Catherine Vautrin
Catherine Vautrin © MaxPPP / Isore/ Morin IP3 press

Catherine Vautrin est soupçonnée d'abus de confiance. C'est la première mise en examen dans l'affaire des pénalités infligées à Nicolas Sarkozy pour des excès financiers dans sa campagne de 2012. Les pénalités ont été réglées par l'UMP, via le Sarkothon.

Catherine Vautrin aurait notamment ordonné à l'automne 2013 deux virements, de quelque 363.000 euros et de 153.000 euros, correspondant au dépassement du plafond de campagne et au remboursement du forfait accordé à chaque candidat. Le Conseil constitutionnel avait invalidé l'été précédent les comptes de Nicolas Sarkozy, une première pour un ancien chef de l'Etat.

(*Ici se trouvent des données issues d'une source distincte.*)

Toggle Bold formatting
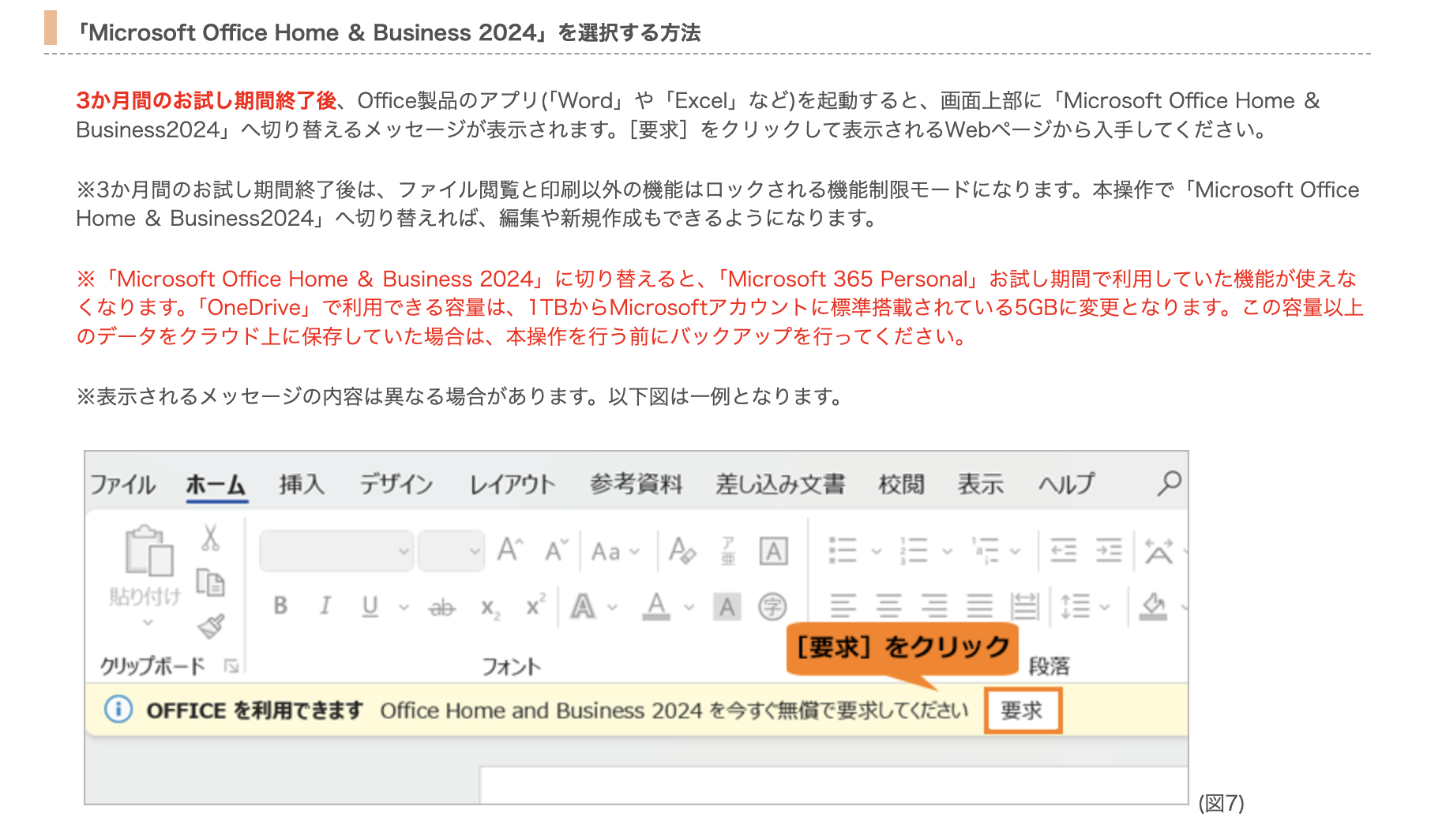Image resolution: width=1442 pixels, height=840 pixels. tap(280, 606)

A l'annonce de cette mise en examen, l'avocat de Catherine Vautrin a immédiatement réagi :

Certaine de n'avoir commis aucun acte délictueux ni préjudiciable à quiconque, Catherine Vautrin est sereine et exercera l'ensemble de ses droits pour voir confirmer son innocence.

[...]

Conformément au statut de l'UMP, le bureau politique avait donné mandat à Catherine Vautrin de veiller en qualité de trésorière nationale à l'exécution de cette décision (du Conseil constitutionnel) : remboursement de l'emprunt d'un montant de 10,563 millions d'euros et versement au Trésor public des deux sommes de 153.000 et de 363.615 euros.

Catherine Vautrin, proche de Jean-François Copé, avait pris ses fonctions de trésorière nationale en décembre 2012, et avait gardé son poste jusqu'en juin dernier. Par ailleurs, une autre cadre de l'UMP, Fabienne Liadzé, ancienne directrice des ressources du parti, a été placée sous le statut de témoin assisté, intermédiaire entre simple témoin et mis en examen.

La campagne de 2012 est l'objet d'une autre enquête judiciaire, l'affaire Bygmalion. Dans ce dossier, sept personnes ont été mises en examen, dont un proche de Nicolas Sarkozy, Éric Cesari, son ancien relais à l'UMP.